Material provided:
···

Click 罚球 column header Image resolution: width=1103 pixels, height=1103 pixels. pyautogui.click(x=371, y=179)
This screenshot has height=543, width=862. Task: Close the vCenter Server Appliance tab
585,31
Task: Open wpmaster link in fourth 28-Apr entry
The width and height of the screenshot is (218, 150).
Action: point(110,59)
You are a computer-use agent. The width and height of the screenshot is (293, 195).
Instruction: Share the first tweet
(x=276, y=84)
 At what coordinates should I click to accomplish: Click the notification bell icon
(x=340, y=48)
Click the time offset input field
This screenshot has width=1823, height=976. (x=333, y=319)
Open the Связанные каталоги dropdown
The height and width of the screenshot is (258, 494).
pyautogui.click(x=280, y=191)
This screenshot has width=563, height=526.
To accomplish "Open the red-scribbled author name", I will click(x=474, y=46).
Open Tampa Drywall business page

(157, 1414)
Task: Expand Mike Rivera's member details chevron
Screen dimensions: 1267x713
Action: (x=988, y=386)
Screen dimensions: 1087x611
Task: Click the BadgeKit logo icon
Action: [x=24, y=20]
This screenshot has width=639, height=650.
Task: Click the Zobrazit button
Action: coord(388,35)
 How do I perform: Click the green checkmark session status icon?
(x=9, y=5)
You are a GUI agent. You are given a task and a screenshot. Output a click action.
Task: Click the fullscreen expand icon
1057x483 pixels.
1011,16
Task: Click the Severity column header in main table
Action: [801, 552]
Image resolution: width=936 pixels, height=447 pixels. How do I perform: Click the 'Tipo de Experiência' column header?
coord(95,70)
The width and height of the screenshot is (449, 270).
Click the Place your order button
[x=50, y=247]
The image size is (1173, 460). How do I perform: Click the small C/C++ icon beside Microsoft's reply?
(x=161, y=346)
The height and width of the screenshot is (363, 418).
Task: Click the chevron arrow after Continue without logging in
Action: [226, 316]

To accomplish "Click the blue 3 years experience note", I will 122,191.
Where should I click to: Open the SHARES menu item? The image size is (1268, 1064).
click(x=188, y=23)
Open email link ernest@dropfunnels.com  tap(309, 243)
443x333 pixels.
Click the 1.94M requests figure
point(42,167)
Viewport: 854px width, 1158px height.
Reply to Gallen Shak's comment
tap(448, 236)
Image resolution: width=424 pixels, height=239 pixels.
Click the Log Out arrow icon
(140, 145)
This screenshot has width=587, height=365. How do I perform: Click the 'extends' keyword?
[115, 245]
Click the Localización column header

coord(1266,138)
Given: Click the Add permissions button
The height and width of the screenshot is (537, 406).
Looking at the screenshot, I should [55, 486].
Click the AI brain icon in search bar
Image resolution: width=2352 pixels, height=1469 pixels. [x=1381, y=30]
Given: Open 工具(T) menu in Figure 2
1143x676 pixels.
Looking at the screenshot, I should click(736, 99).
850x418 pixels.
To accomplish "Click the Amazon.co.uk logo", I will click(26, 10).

···

Brief: Express every line of the material above as a Markdown table with the columns Row and Material line, numbering each row and leaving out blank lines.

Complete output:
| Row | Material line |
|---|---|
| 1 | Click 罚球 column header Image resolution: width=1103 pixels, height=1103 pixels. pyautogui.click(x=371, y=179) |
| 2 | This screenshot has height=543, width=862. Task: Close the vCenter Server Appliance tab |
| 3 | 585,31 |
| 4 | Task: Open wpmaster link in fourth 28-Apr entry |
| 5 | The width and height of the screenshot is (218, 150). |
| 6 | Action: point(110,59) |
| 7 | You are a computer-use agent. The width and height of the screenshot is (293, 195). |
| 8 | Instruction: Share the first tweet |
| 9 | (x=276, y=84) |
| 10 |  At what coordinates should I click to accomplish: Click the notification bell icon |
| 11 | (x=340, y=48) |
| 12 | Click the time offset input field |
| 13 | This screenshot has width=1823, height=976. (x=333, y=319) |
| 14 | Open the Связанные каталоги dropdown |
| 15 | The height and width of the screenshot is (258, 494). |
| 16 | pyautogui.click(x=280, y=191) |
| 17 | This screenshot has width=563, height=526. |
| 18 | To accomplish "Open the red-scribbled author name", I will click(x=474, y=46). |
| 19 | Open Tampa Drywall business page |
| 20 | (157, 1414) |
| 21 | Task: Expand Mike Rivera's member details chevron |
| 22 | Screen dimensions: 1267x713 |
| 23 | Action: (x=988, y=386) |
| 24 | Screen dimensions: 1087x611 |
| 25 | Task: Click the BadgeKit logo icon |
| 26 | Action: [x=24, y=20] |
| 27 | This screenshot has width=639, height=650. |
| 28 | Task: Click the Zobrazit button |
| 29 | Action: coord(388,35) |
| 30 |  How do I perform: Click the green checkmark session status icon? |
| 31 | (x=9, y=5) |
| 32 | You are a GUI agent. You are given a task and a screenshot. Output a click action. |
| 33 | Task: Click the fullscreen expand icon |
| 34 | 1057x483 pixels. |
| 35 | 1011,16 |
| 36 | Task: Click the Severity column header in main table |
| 37 | Action: [801, 552] |
| 38 | Image resolution: width=936 pixels, height=447 pixels. How do I perform: Click the 'Tipo de Experiência' column header? |
| 39 | coord(95,70) |
| 40 | The width and height of the screenshot is (449, 270). |
| 41 | Click the Place your order button |
| 42 | [x=50, y=247] |
| 43 | The image size is (1173, 460). How do I perform: Click the small C/C++ icon beside Microsoft's reply? |
| 44 | (x=161, y=346) |
| 45 | The height and width of the screenshot is (363, 418). |
| 46 | Task: Click the chevron arrow after Continue without logging in |
| 47 | Action: [226, 316] |
| 48 | To accomplish "Click the blue 3 years experience note", I will 122,191. |
| 49 | Where should I click to: Open the SHARES menu item? The image size is (1268, 1064). |
| 50 | click(x=188, y=23) |
| 51 | Open email link ernest@dropfunnels.com  tap(309, 243) |
| 52 | 443x333 pixels. |
| 53 | Click the 1.94M requests figure |
| 54 | point(42,167) |
| 55 | Viewport: 854px width, 1158px height. |
| 56 | Reply to Gallen Shak's comment |
| 57 | tap(448, 236) |
| 58 | Image resolution: width=424 pixels, height=239 pixels. |
| 59 | Click the Log Out arrow icon |
| 60 | (140, 145) |
| 61 | This screenshot has width=587, height=365. How do I perform: Click the 'extends' keyword? |
| 62 | [115, 245] |
| 63 | Click the Localización column header |
| 64 | coord(1266,138) |
| 65 | Given: Click the Add permissions button |
| 66 | The height and width of the screenshot is (537, 406). |
| 67 | Looking at the screenshot, I should [55, 486]. |
| 68 | Click the AI brain icon in search bar |
| 69 | Image resolution: width=2352 pixels, height=1469 pixels. [x=1381, y=30] |
| 70 | Given: Open 工具(T) menu in Figure 2 |
| 71 | 1143x676 pixels. |
| 72 | Looking at the screenshot, I should click(736, 99). |
| 73 | 850x418 pixels. |
| 74 | To accomplish "Click the Amazon.co.uk logo", I will click(26, 10). |